The enslavement of not having a master
How our options trap us
How do our material options and economic liberties complicate our spiritual life? The freedom in Christ lacks the kind of submission to Him that one may think causes our choices to be easier. Our American life of freedom and liberty is full of complicated decisions. In this context, our passion, our heart itself, gets fragmented.
Jesus wants all of us
Jesus is concerned with what we value and what we have passion for. He wants it all.
“The eye is the lamp of the body. Therefore, if your eye is healthy, your whole body will be full of light. But if your eye is bad, your whole body will be full of darkness. If then the light in you is darkness, how terrible that darkness will be! No one can serve two masters. Either you will hate the one and love the other, or you will be loyal to the one and have contempt for the other. You cannot serve God and wealth.
Matthew 6:22-24
Pay attention to that word “healthy.” Some other translations say “single,” or “whole,” or “perfect” there. Jesus is saying that a healthy eye is single-minded. We can only have one master. In this case, either God or money. Jesus is calling us to a simple, single-minded life. But our minds are often scattered with all of the options we have.
Postmodern resistance to commitment makes sense without faith
Jesus' language about having only one master was particularly relevant this week as I concluded Master of None, Aziz Ansari’s new show. Postmoderns love experiences and they collect them. I know because I am one. They are afraid of missing out. They don’t want their commitments to crowd their options. So they may never buy a home, sign a long-term contract, get married. All of those things have a kind of permanence that threatens their liberty, or so they think. As the show’s title indicates they do not want to have any masters, including Jesus, perhaps.
Aziz’s character, Dev, is deciding about whether he wants to get married. Check out this deconstruction of the traditional wedding vows (pardon the profanity):
https://www.youtube.com/watch?v=ObX16_KQ9sE
The clip calls marriage an outdated institution and claims that people get married to whomever they happen to be dating at the common time for marriage. It is a violent undoing of marriage, but I show it to you because it so perfectly channels the postmodern understanding of the world. Everything is absurd and arbitrary, nothing has meaning or value. And honestly? Without faith, getting married for life is arbitrary and relatively random. Without Jesus, our meaning and value can be freely distributed to a variety of things, as we choose, so there is no need to commit to something that might crowd that.
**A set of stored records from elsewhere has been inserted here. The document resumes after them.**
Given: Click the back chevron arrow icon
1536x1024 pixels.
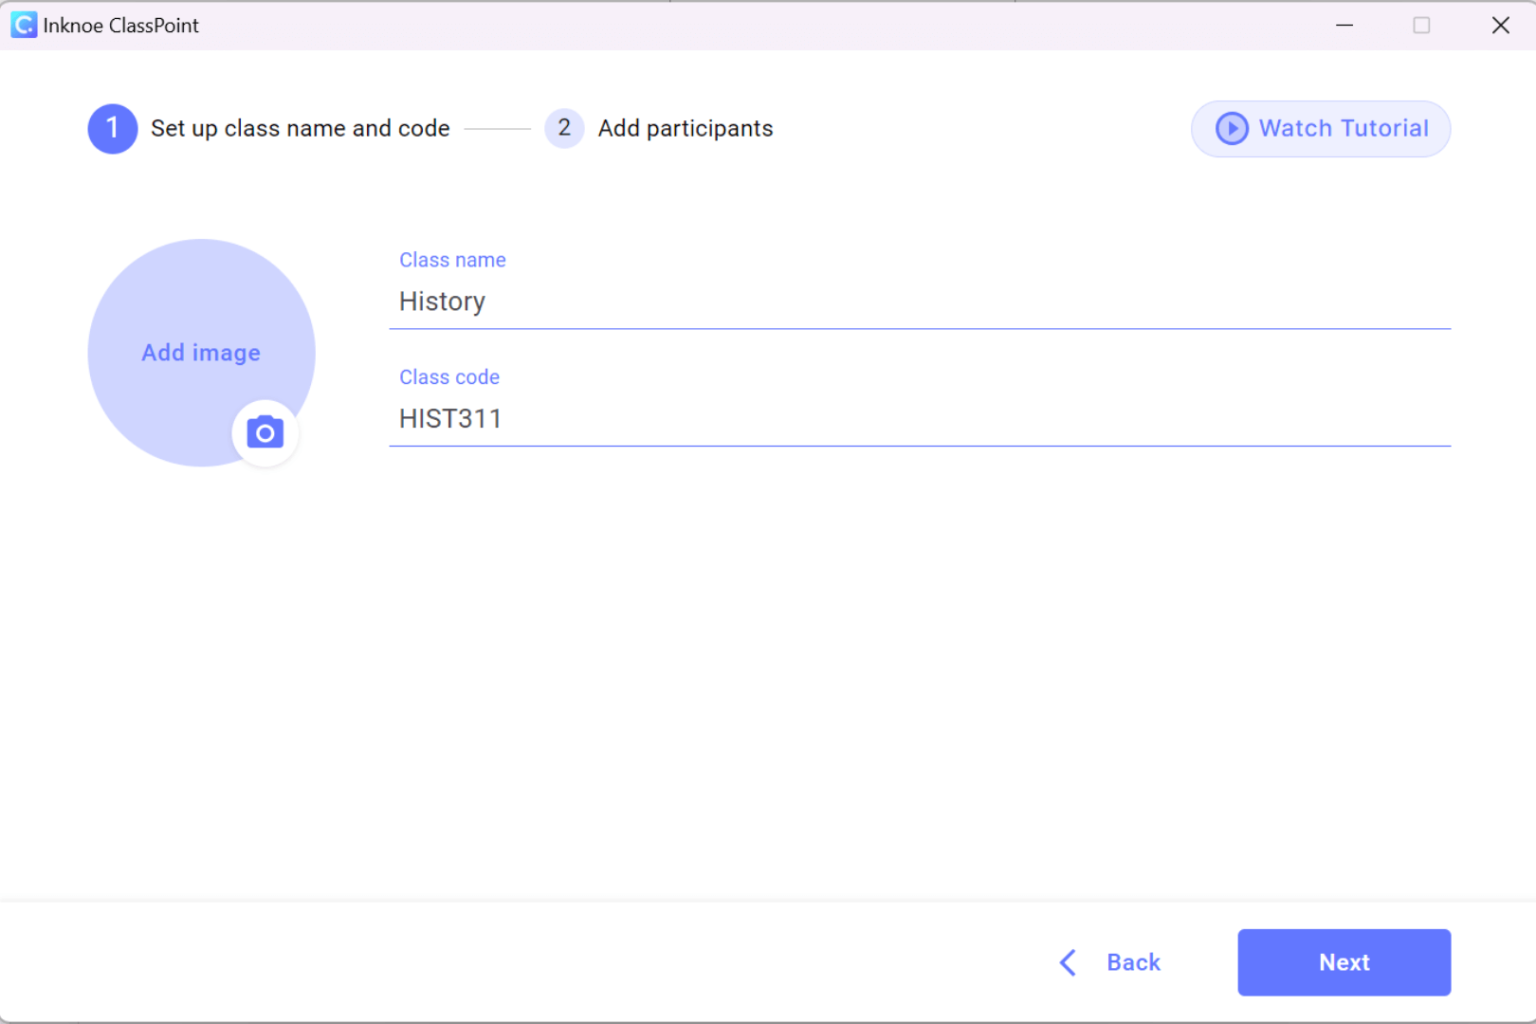Looking at the screenshot, I should point(1067,962).
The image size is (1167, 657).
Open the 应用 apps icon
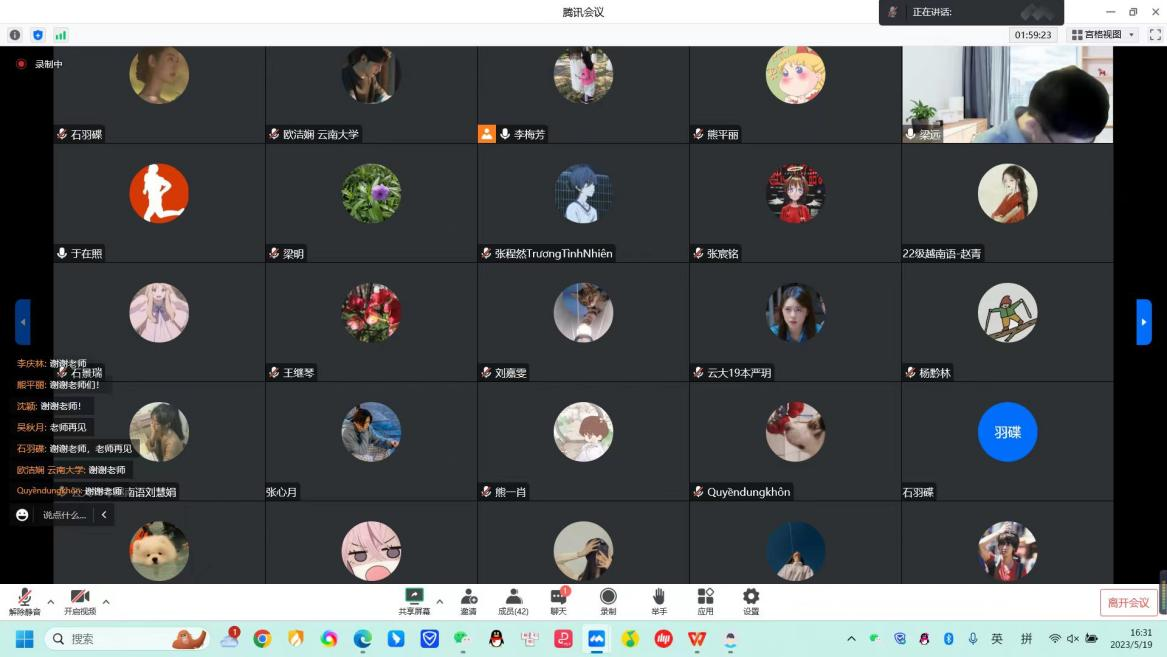click(x=705, y=601)
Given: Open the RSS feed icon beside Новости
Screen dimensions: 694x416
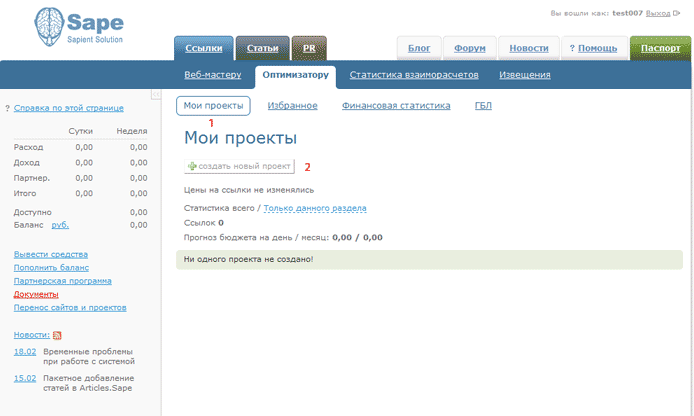Looking at the screenshot, I should pos(57,335).
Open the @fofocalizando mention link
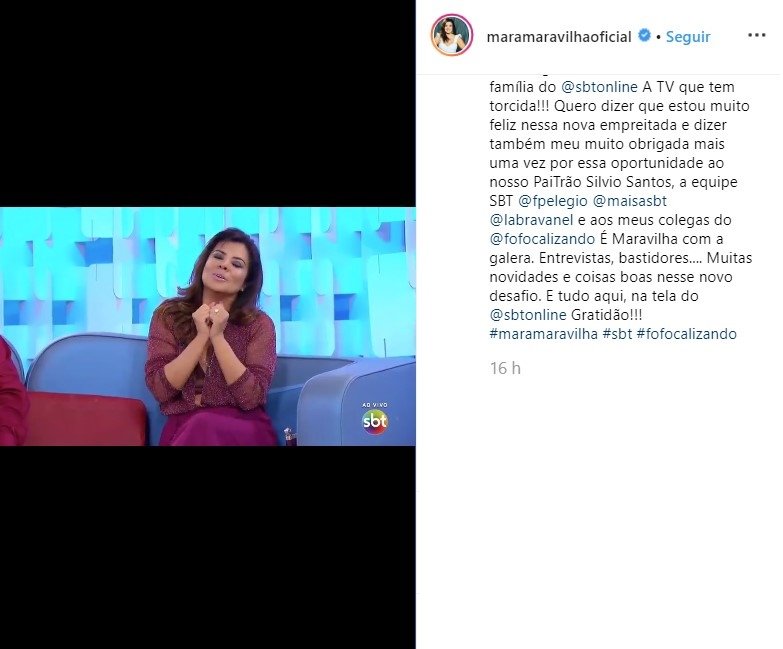The width and height of the screenshot is (783, 649). click(542, 239)
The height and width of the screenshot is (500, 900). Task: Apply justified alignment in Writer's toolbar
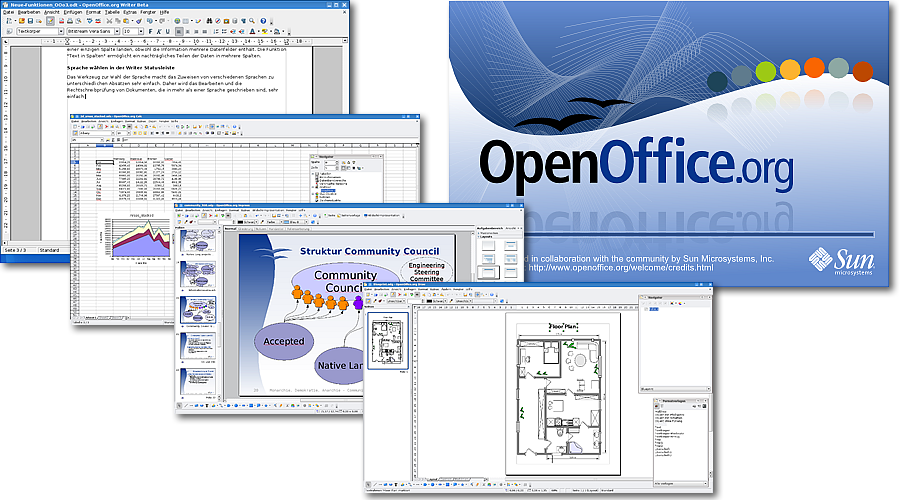pyautogui.click(x=205, y=31)
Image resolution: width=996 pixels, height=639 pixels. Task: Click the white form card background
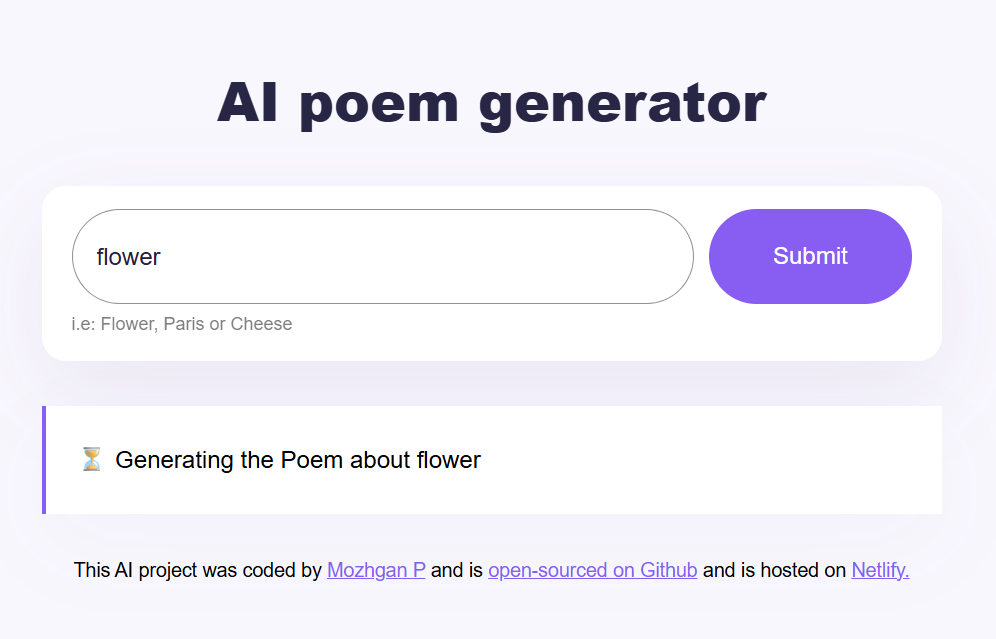500,340
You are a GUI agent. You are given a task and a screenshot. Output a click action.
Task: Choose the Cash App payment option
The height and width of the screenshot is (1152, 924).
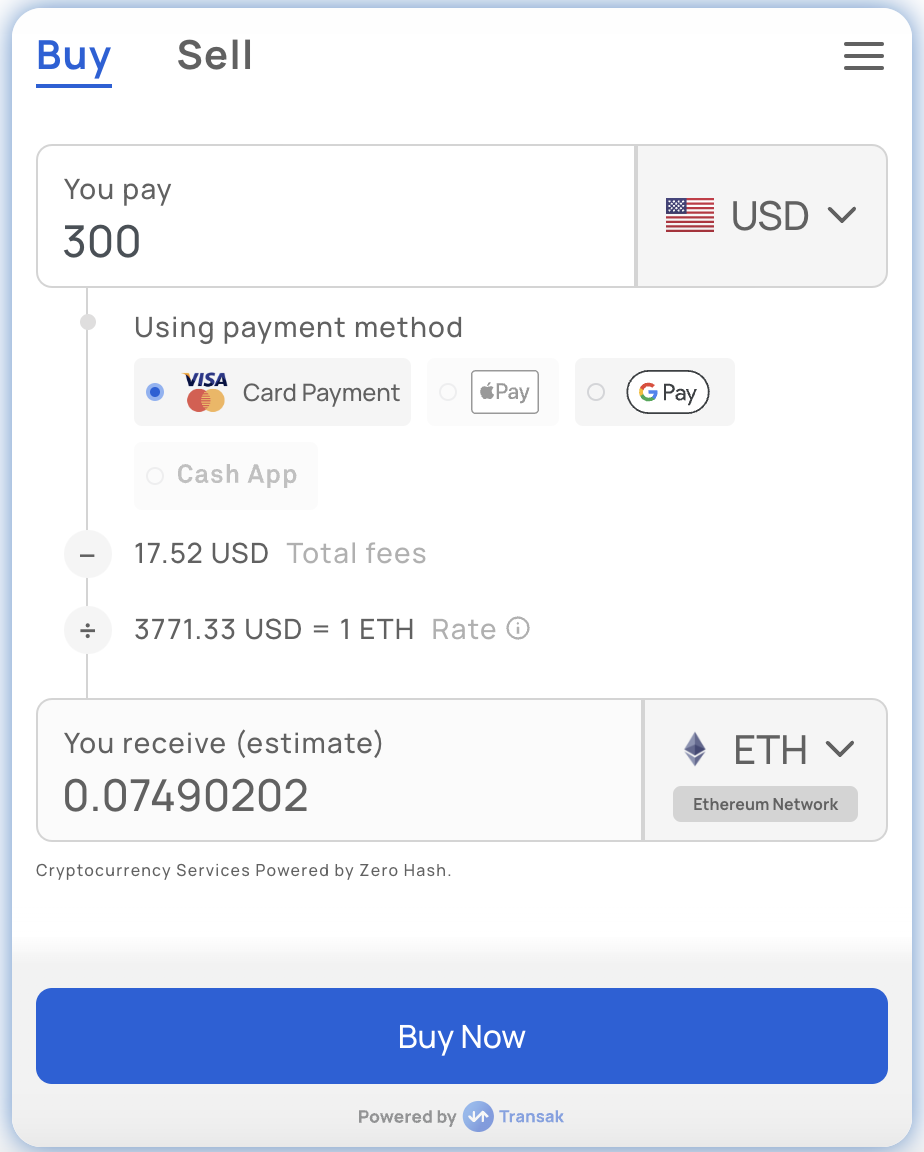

Dev realizes that there are limits to this mentality, and with his father’s advice, he reads Sylvia Plath’s The Bell Jar:
“I saw my life branching out before me like the green fig tree in the story. From the tip of every branch, like a fat purple fig, a wonderful future beckoned and winked. One fig was a husband and a happy home and children, and another fig was a famous poet and another fig was a brilliant professor, and another fig was Ee Gee, the amazing editor, and another fig was Europe and Africa and South America, and another fig was Constantin and Socrates and Attila and a pack of other lovers with queer names and offbeat professions, and another fig was an Olympic lady crew champion, and beyond and above these figs were many more figs I couldn't quite make out. I saw myself sitting in the crotch of this fig tree, starving to death, just because I couldn't make up my mind which of the figs I would choose. I wanted each and every one of them, but choosing one meant losing all the rest, and, as I sat there, unable to decide, the figs began to wrinkle and go black, and, one by one, they plopped to the ground at my feet.”
Freedom in following Jesus
We live in a time where it is harder to be “single-minded.” One where our options, material and otherwise, crowd our potential single-eyed passion for Jesus. Rather than think that a commitment to Jesus, or to a marriage, is an infringement upon our liberty, I hope that we can find freedom in the claim He has placed on us and in the grounding that he gives us.
For me, I haven’t felt freer to be who I truly am, until I followed Jesus. Every other “master” enslaved me. My loyalty to Jesus frees me. I follow him because I find my true self in him, not because he’s violently imposed himself on me, but because I freely choose to follow him. Being perfectly single-eyed takes a lifetime, but I am thankful I have a goal and I’m following the Great Simplifier of my life.